15 marzo 2014 por Carlos Padilla
—Siéntese, por favor.
—Es que no puedo.
—Oh, disculpe. ¿Qué le pasa? ¿Comió mucho picante anoche?
—No, creo que tengo un absceso, ahí a la altura del coxis.
—¿En el culo?
—No. Eso no es el culo. Es un poco más arriba, al final de la espalda.
—El final de la espalda se llama culo.
—El final de la espalda es el coxis. El culo es otra cosa.
—Lo que usted diga, pero el lugar en el que la espalda pierde su nombre se llama culo, no coxis.
—Bueno, bueno, está bien. Me da lo mismo, si usted dice que es el culo, pues es el culo. El caso es que no me puedo sentar. ¿Me lo puede hacer de pie?
—Está complicado. Los aparatos estos están anclados a la mesa y además pesan mucho. Creo que tendrá que venir otro día, cuando esté mejor de, esto, lo suyo.
Aquel día, al salir del oculista, me di cuenta de lo complicada que iba a ser mi vida de ahí en adelante. En un mundo hecho a la medida de la gente que se puede sentar, las víctimas de los granos en la parte baja de la espalda no tenemos lugar. Todo son sillas, sillas y más sillones; en el coche, en la guagua, en los restaurantes, en la oficina y hasta en la universidad. Si no te sientas, te miran raro.

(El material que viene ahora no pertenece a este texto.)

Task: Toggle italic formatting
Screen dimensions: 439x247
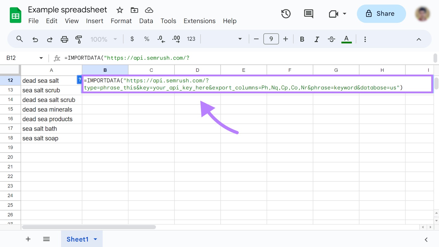Action: click(x=317, y=39)
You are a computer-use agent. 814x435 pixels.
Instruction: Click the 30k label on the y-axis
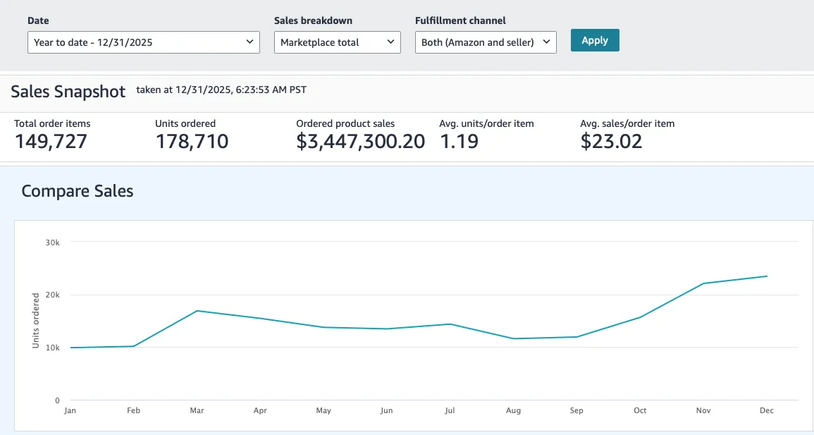52,242
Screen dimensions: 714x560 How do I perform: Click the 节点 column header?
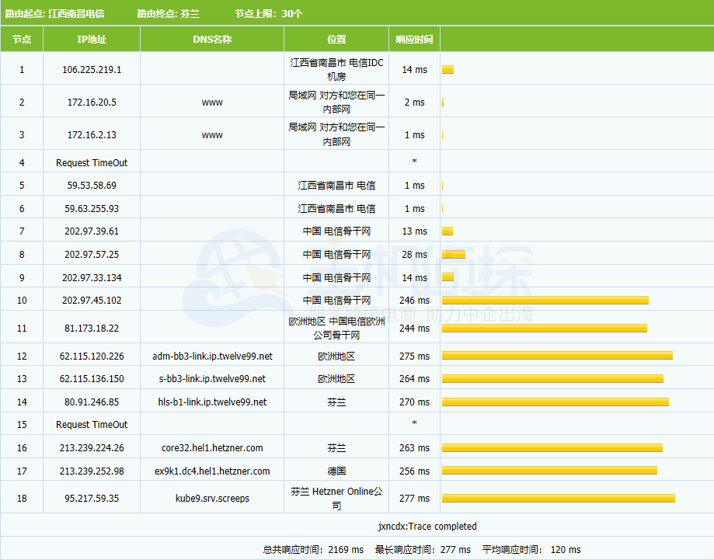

—Señor Padilla, haga el favor de volver a su sitio, que no está castigado.
—Es que no puedo. Tengo un absceso en el coxis.
—¿Una fístula?
—No se llama fístula, se llama absceso. En el coxis.
—Señor Padilla, en tres décadas como catedrático de semiótica y semiología yo solo he conocido una denominación para lo que usted se supone que tiene: fístula en el culo. Y digo se supone porque no la he visto, aunque si podemos nombrarla podemos también inferir que existe, ¿lo ve, señor Padilla? ¿Señor Padilla?

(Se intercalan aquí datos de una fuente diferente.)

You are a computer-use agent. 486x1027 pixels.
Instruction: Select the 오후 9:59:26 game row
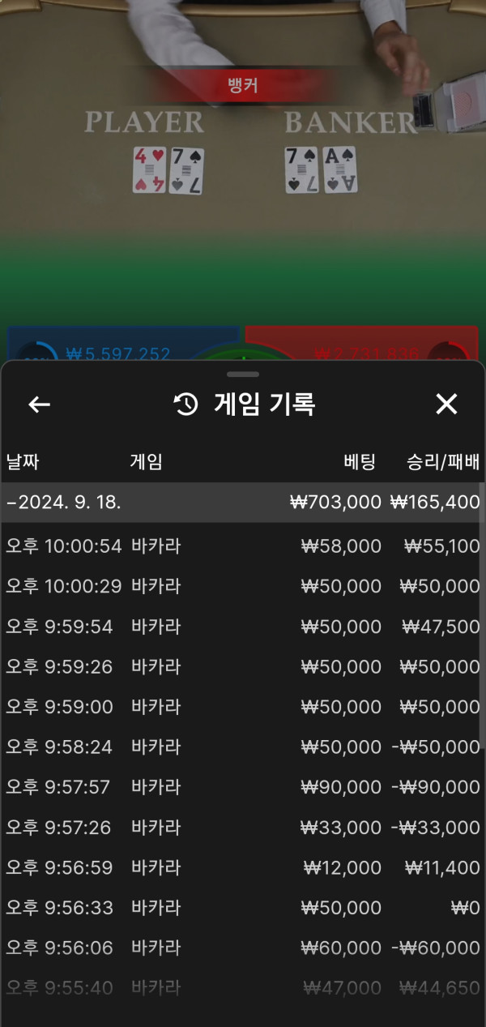point(243,666)
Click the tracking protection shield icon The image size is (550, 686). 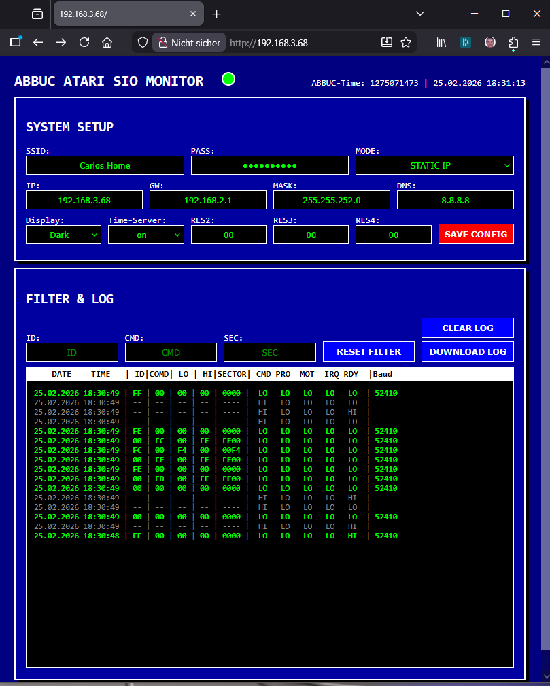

Me fui aterrado. Corrí lívido por los pasillos de la facultad, buscando la salida, con la mirada perdida y la cabeza dando vueltas a una única y aterradora idea:
El viejo profesor me había devuelto de sopetón a la realidad. Lo que crecía en mí no era un absceso, un furúnculo ni un granito reventón. Era una fístula, una fístula esdrújula, pestilente y traicionera que iba a acompañarme durante una buena temporada. Aquella tarde volví a casa cabizbajo. Abrí la puerta, crucé el pasillo y pasé por delante de la cocina. Mi padre, mi madre y mi hermano habían empezado a almorzar sin mí.
—¡Carlitos! ¿No quieres comer? Hay canelones.
Entonces me detuve ante la puerta y saqué las últimas fuerzas que me quedaban para dirigirme a mi familia.
—Mamá, papá, tengo que contarles algo. Creo que tengo una fístula. No es un absceso, ni un grano. Tampoco he ido al médico, pero parece confirmado que es una fístula.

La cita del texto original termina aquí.